Rewrite the records below as a numbered list with no blank lines, and leave the pictures out.

##### ENTRIES

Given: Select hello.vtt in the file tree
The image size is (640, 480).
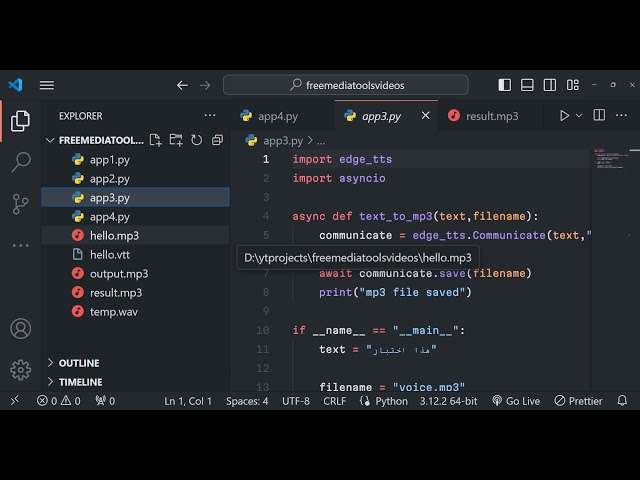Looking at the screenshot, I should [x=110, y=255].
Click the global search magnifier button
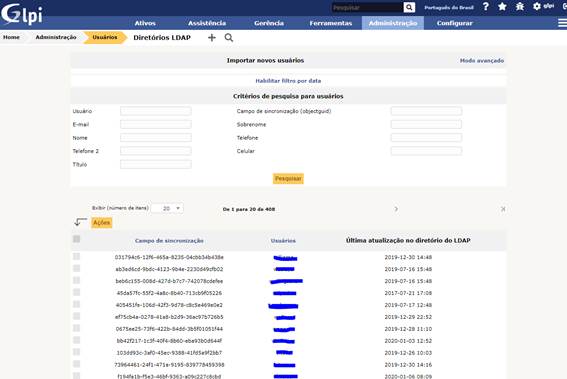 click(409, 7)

##########

WRITTEN ANSWER:
1. Given: Select hello.vtt in the file tree
2. The image size is (640, 480).
3. Looking at the screenshot, I should [x=110, y=255].
4. Click the global search magnifier button
5.  click(409, 7)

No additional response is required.